Иван Николаевич стоял и смотрел вслед уходящему мужчине. Как же его зовут? Они даже не представились. Так даже легче. Иван Николаевич опять пошел в дежурку.
В пакете лежало опять 10000 долларов! Ну, что же, опять хорошо. Стоимость моих услуг возросла до 20000. И я стал явно востребованным. Что-то тревожное на мгновенье вступило в душу Турчина, вспомнилась пословица: «сколько веревочке не виться» и прочие темность и страх.
Наплевать! Вперед, на службу, пациенты ждут! Турчин, воодушевленный, пошел в отделение. Как всегда, не пойдя на обход с самого утра, он сел писать сегодняшние выписки. Все его нынешние помыслы вращались вокруг вечерней встречи с Юлией и написанием справки о смерти, к двум часам. Иван Николаевич думал, как разместить неожиданную сумму.
В ординаторскую вошел Шастин, сел за свой стол. По пятницам Шастин старался сделать обход как можно раньше, чтобы быстрее вернуться домой к своей ненаглядной Миле. Откровенно говоря, как считал Турчин, Мила ревновала своего Константина к каждому телеграфному столбу, к каждой его задержке на работе, несмотря но то, что Шастин в больнице забывал обо всем на свете, как и Иван Николаевич, уткнувшись в своих пациентов, только об их болячках и думал. Тем Шастин и нравился Ивану Николаевичу: полной самоотдачей в профессии, которая нередко шла в ущерб семье. Они были очень разные – Мила, выросшая в деревне, и Константин Евгеньевич Шастин, сугубый горожанин, из интеллигентной семьи, где родственники, вплоть до бабушек и дедушек были причастны к медицине. Его отец, профессор, доктор медицины, в Москве, правда уже почивший, не раз предлагал Константину продолжить его дело, известного гастроэнтеролога.
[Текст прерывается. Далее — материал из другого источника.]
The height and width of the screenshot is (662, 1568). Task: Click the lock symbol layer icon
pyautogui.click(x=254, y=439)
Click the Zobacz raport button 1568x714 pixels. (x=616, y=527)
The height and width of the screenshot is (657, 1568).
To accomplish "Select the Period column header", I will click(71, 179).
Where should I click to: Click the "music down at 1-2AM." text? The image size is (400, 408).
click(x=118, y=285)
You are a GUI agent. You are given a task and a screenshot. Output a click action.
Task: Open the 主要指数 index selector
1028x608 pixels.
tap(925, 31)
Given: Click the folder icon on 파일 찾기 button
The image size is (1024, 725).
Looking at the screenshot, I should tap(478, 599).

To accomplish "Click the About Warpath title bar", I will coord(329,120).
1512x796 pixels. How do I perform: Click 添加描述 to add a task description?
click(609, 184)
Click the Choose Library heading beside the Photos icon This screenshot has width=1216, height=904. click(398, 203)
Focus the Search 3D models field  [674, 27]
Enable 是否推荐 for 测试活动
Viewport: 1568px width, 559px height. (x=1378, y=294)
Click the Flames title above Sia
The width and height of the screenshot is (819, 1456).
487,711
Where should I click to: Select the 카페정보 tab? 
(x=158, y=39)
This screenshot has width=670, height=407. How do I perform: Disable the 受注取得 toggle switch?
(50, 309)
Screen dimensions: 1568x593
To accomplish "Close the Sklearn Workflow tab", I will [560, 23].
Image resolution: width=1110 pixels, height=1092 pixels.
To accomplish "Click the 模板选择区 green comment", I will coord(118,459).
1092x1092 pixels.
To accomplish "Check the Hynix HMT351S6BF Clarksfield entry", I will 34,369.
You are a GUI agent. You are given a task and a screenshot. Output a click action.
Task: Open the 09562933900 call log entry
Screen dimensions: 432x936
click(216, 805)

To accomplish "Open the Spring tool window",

На что Шастин всегда отвечал: «папа, ты же сам, в своих лекциях, непременно упоминал о том, что принципиальным и главным звеном в российской медицине является терапевт, врач общего профиля, могущий сразиться с болезнью и в хирургии, и в гинекологии, и других отдельных специальностях. Никто так не видит больного, как знающий терапевт, ведь мы призваны лечить не болезнь, а больного». А мы сейчас, рассуждал Турчин, все поразбежались в узких специалистов. Так и слышишь вокруг: это не мой пациент, я не пульмонолог или – я эндокринолог, уролог, офтальмолог и так далее. Скоро, наверно, дойдем до специалистов по правому легкому, левому яичку, среднему уху, поджелудочной железе…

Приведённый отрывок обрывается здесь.